* [TASK TO COMPLETE]
Leave the pictures out, and repeat exactly every line from the one with "You are a computer-use" through the end of the data below.

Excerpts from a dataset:
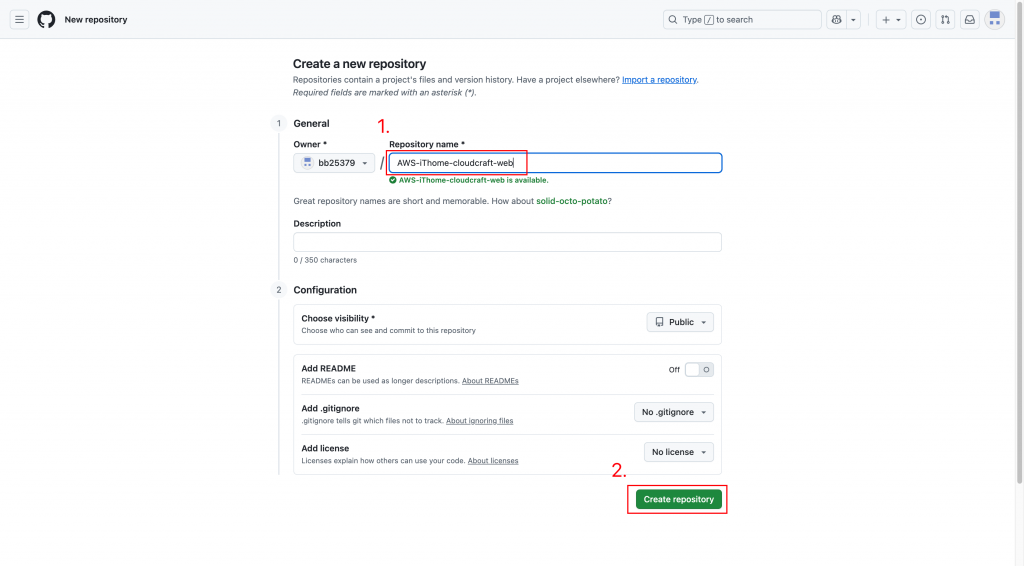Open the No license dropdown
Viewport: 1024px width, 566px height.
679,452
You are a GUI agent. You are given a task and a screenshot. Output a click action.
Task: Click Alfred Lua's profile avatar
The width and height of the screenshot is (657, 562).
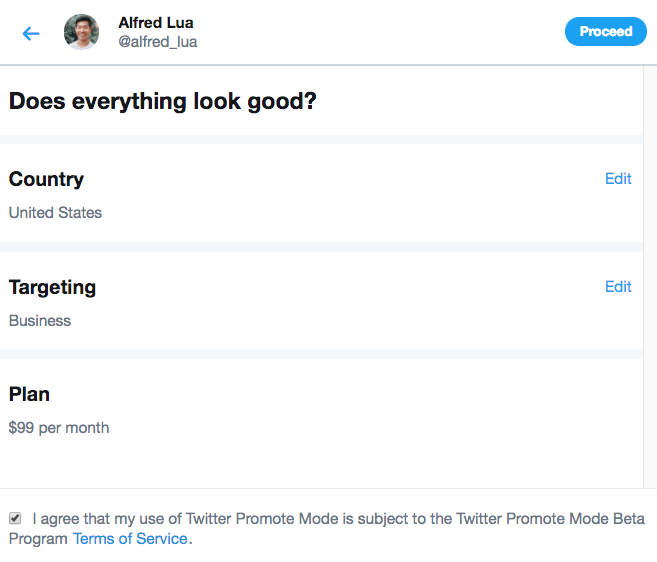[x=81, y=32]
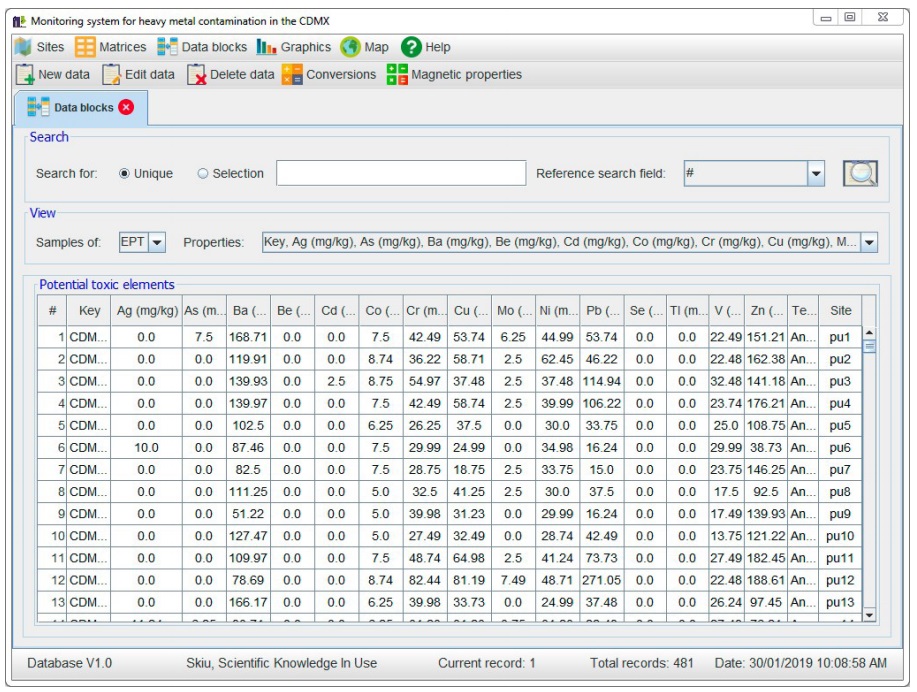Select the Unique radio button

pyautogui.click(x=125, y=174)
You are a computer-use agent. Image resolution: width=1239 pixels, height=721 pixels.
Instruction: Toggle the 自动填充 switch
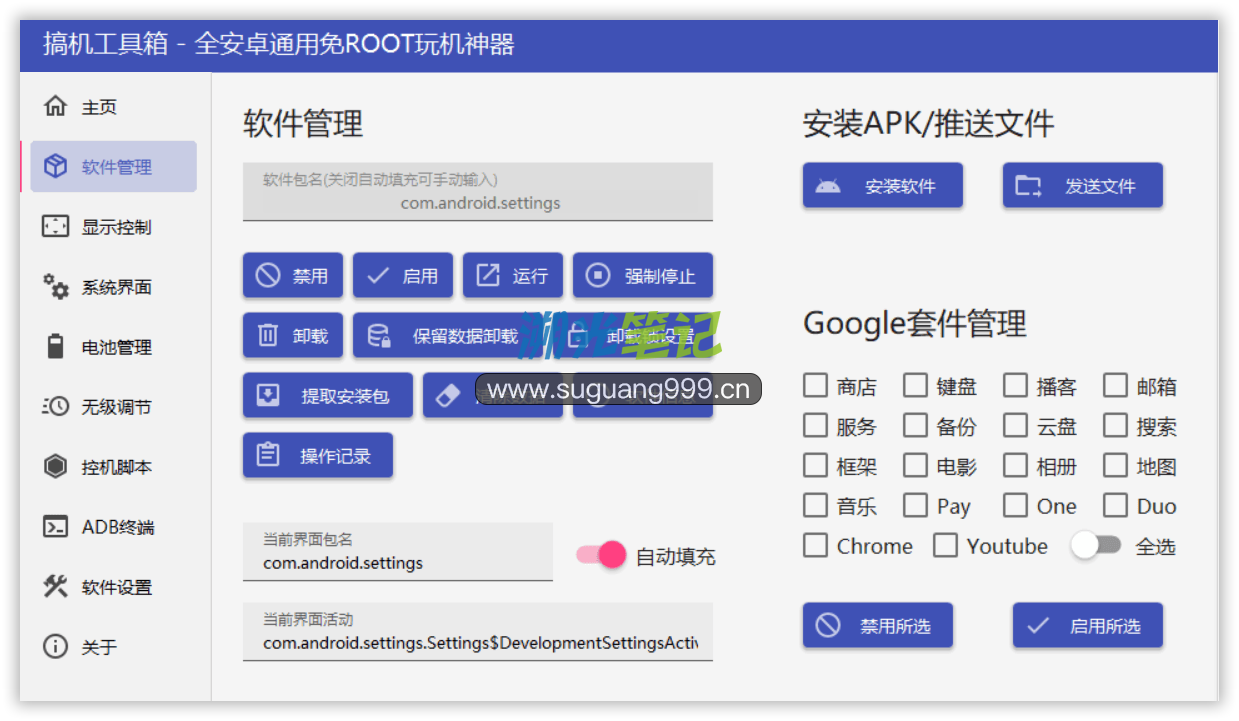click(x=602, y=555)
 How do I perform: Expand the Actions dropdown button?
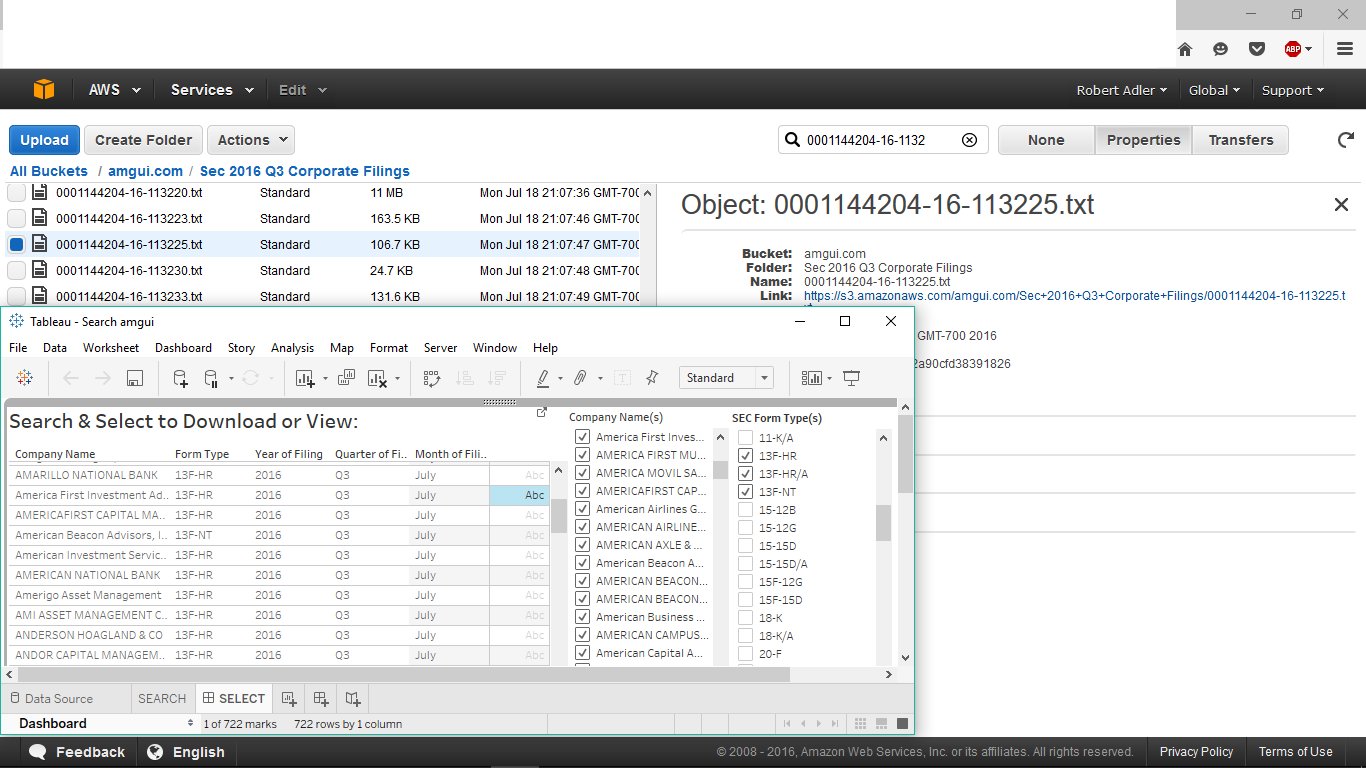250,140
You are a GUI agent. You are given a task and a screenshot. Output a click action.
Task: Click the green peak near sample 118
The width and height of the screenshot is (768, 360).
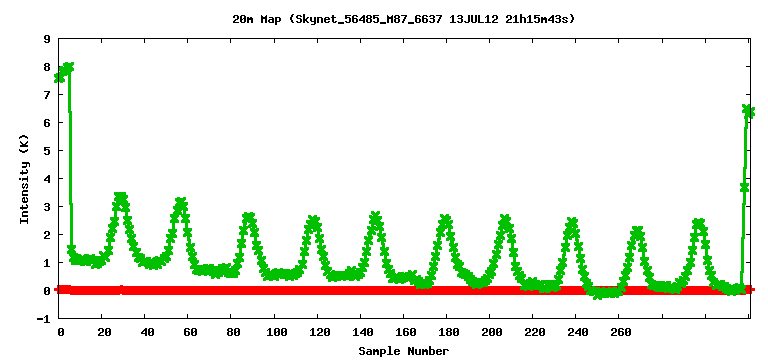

* [EXPECTED OUTPUT]
You are a computer-use agent. Image resolution: width=1239 pixels, height=721 pixels.
Instruction: Toggle the 自动填充 switch
click(x=602, y=555)
 How do I perform: Expand the Actions dropdown button?
250,140
You are a GUI agent. You are given a task and a screenshot. Output a click action.
Task: Click the green peak near sample 118
The width and height of the screenshot is (768, 360).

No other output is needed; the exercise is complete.